TRUSTWORTHY MANAGEMENT
SECTION 02
バークシャーの5商社保有比率(参考)
| 商社 |
2020年8月(公表時) |
2023年4月(来日時) |
現在(目安) |
| 伊藤忠商事(8001) |
約5.0% |
約7.4% |
約10.1% |
| 三菱商事(8058) |
約5.0% |
約8.3% |
約10.2%超 |
| 三井物産(8031) |
約5.0% |
約7.4% |
約10%超 |
| 住友商事(8053) |
約5.0% |
約7.4% |
約10%超 |
| 丸紅(8002) |
約5.0% |
約7.4% |
約9.8% |
※各社の自社株買いにより、バークシャー保有株数が一定でも保有比率は実質上昇する。公表値は各社大量保有報告書・IRをご参照ください。
SECTION 03
バフェット哲学と商社株の対応関係
🏰
「堀(moat)のある事業」—— 商社の場合
伝統的なmoat(ブランド・特許・ネットワーク効果)とは異なるが、商社のmoatは「数十年かけて構築したグローバルなトレードネットワーク・情報・信用力」。新参者が数年で模倣できるものではなく、参入障壁は非常に高い。
💰
「分かるビジネスしか買わない」—— バフェットの商社理解
バフェットは「私は商社ビジネスを完全に理解しているとは言えないが、彼らが何を所有し、どう稼いでいるかは分かる」と述べている。コングロマリット的な多角化企業を理解する上で、保有資産と収益源を丁寧に分析したことがうかがえる。
📈
「永続保有(永遠に売らない)」—— 売却しない理由
バフェットは商社株について「売る気はない」と明言している。FCFが継続的に生み出され、累進配当で株主に還元され続ける限り、保有し続けることが合理的——これはコカ・コーラやアメックスに対する姿勢と同じだ。
🌐
「円建て社債でヘッジしながら円安恩恵も享受」——巧みな通貨戦略
バークシャーは円建て社債(低金利)を発行して日本円を調達し、そのまま円建て資産(商社株)を購入。円安が進めば円建て借入のドル換算コストが低下し、商社の輸出競争力も向上する——巧みな通貨マッチング戦略だ。

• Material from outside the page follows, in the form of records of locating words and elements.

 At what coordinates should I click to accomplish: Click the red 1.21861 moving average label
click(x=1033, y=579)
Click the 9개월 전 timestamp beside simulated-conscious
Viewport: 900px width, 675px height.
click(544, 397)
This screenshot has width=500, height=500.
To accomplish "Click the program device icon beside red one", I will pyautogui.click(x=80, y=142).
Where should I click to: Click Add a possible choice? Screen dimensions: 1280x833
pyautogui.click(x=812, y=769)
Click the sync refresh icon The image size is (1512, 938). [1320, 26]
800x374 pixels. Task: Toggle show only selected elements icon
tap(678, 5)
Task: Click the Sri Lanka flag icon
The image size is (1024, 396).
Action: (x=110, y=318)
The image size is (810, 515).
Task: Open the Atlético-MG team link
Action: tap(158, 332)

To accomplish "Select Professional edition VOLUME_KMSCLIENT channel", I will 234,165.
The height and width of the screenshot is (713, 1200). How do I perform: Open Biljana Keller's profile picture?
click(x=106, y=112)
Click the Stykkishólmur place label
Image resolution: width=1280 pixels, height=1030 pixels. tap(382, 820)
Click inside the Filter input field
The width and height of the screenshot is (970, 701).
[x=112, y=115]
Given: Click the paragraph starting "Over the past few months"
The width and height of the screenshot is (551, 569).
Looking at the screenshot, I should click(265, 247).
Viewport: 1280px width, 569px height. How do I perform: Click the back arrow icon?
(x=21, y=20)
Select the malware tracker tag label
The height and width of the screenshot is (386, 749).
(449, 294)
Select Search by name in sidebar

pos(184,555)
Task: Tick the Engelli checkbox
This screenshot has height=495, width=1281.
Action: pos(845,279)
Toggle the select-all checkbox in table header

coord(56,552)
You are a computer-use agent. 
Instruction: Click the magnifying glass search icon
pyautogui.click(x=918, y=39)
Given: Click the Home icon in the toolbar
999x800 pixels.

「年を経るにつれ、これらの企業への賞賛は一貫して高まっている。私たちは彼らの資本配分、経営陣、投資家への姿勢を高く評価している。」
— ウォーレン・バフェット(2024年度 バークシャー株主向け書簡 要約・著者訳)
INVESTOR'S INSIGHT — バフェットから学ぶ視点
◆
「誰が買ったか」より「なぜ買ったか」を読む:バフェットのお墨付きを理由に買うのではなく、彼が何を評価したのか(低PBR・FCFイールド・累進配当・経営への信頼)を理解することが重要。
◆
PBR1倍の意味:当時の商社株PBR0.5〜0.8倍は「清算価値より安く売られている」状態。今のPBRが1.5倍超に上昇した現在、「同じ割安」はもうない——ただし稼ぐ力は増している。
◆
円建て社債の妙:低金利で円を借りて円建て資産を持つ戦略は、個人投資家が真似するのは難しい。ただし「通貨リスクをヘッジした上で投資する」という発想は、外国株投資の際に参考になる。
SECTION 04
長期投資家として商社株を見るときの問い
バフェットが商社株を買ったストーリーは「割安な稼ぎ手を見つけて、長く持ち続ける」というシンプルな原則の実践だった。問題は、2020年時点の割安さは既に消えている点だ。
では今の商社株は買う価値があるか?
それは「現在のPBR・FCFイールド・配当利回りが、他の投資選択肢と比べてどうか」という問いに置き換えられる。バフェットが「9.9%まで持ち増やす可能性がある」と言ったのは、依然としてその稼ぐ力と経営を評価しているからだ。
しかし個別銘柄への投資は、自分のリスク許容度・投資期間・ポートフォリオ全体のバランスを踏まえた判断が不可欠だ。「バフェットが買ったから」という理由だけで買うのは、バフェット哲学の正反対にある行為であることを忘れないようにしたい。